Authorities of both factories posted the names and pictures of the temporarily suspended workers on a notice board in front of the factories on Tuesday
The management of AR Jeans Producers Limited and FGS Fashion Limited, owned by a single owner, have temporarily suspended over 100 apparel workers, alleging them of holding illegal strikes in their factories over the new wage structure.
Authorities of both factories posted the names and pictures of the temporarily suspended workers on a notice board in front of the factories on Tuesday, citing "illegal strikes" as the reason for their temporary suspension.
Apparel workers began staging demonstrations from January 8 to 14, demanding to revise the wage structure of ready-made garment (RMG) sector workers.
Speaking to the Dhaka Tribune, Md Nazmul Kabir, managing director and owner of the factories, said: “As per the labour law, over 100 apparel workers of AR Jeans Producers Limited and FGS Fashion Limited have been temporarily suspended as they staged illegal strikes and vandalized factories.
"Show cause notices have been served to the apparel workers in accordance with the law.
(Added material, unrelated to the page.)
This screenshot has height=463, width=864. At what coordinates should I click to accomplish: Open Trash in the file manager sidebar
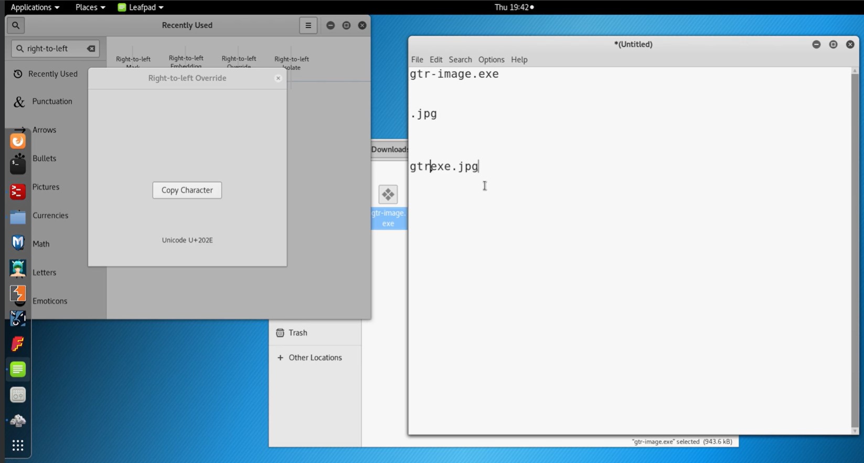tap(297, 333)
Based on their response to notices and findings of investigation, legal actions will be taken against the guilty workers," Nazmul added.
The managing director furthered that there are no trade unions in these two factories, adding that he has no objection about the formation of a union if it is done in accordance with the existing laws and the proposed union fairly works for apparel workers' rights.
However, the accused workers claimed that they did not participate in any demonstrations and were not involved in the vandalism of either factory.
One of the suspended workers said that the allegations against them were false.
Meanwhile, Bangladesh Garment Manufacturers and Exporters Association (BGMEA) said it would look into the issue and investigate the allegations from of owners and workers.
In addition, there are allegations from trade union leaders that over 300 apparel workers were fired in different other factories over the recent unrest.
Meanwhile, a number of workers at different other factories alleged that the owners have filed cases against them and members of law enforcement are trying to arrest them.
"To avert arrest and police harassment, we are staying out of our homes," said one apparel worker in Savar, requesting anonymity.
“It is good that the unrest finally calmed down and workers have returned to work. But the workers are facing police cases. Many factory owners in different factories have sacked a good number of workers in Savar and Gazipur,” said Kazi Ruhul Amin, executive president of Garment Workers' Trade Union Centre.
“We did not yet get any complaints from the workers or owners,” said BGMEA Vice President Mohammed Nasir. “But the BGMEA will look into the allegations.”
An employer can terminate workers as per the law by providing compensation and all lawful benefits. But at this moment, it is better to refrain from termination, said the BGMEA leader.
On September 13, 2018 the Bangladesh government set Tk8,000 as the minimum monthly wage, with Tk4,100 as basic salary, for the country’s apparel workers.
Later on Sunday, in face of continued apparel workers’ protest, Bangladesh government revised the wage structure again.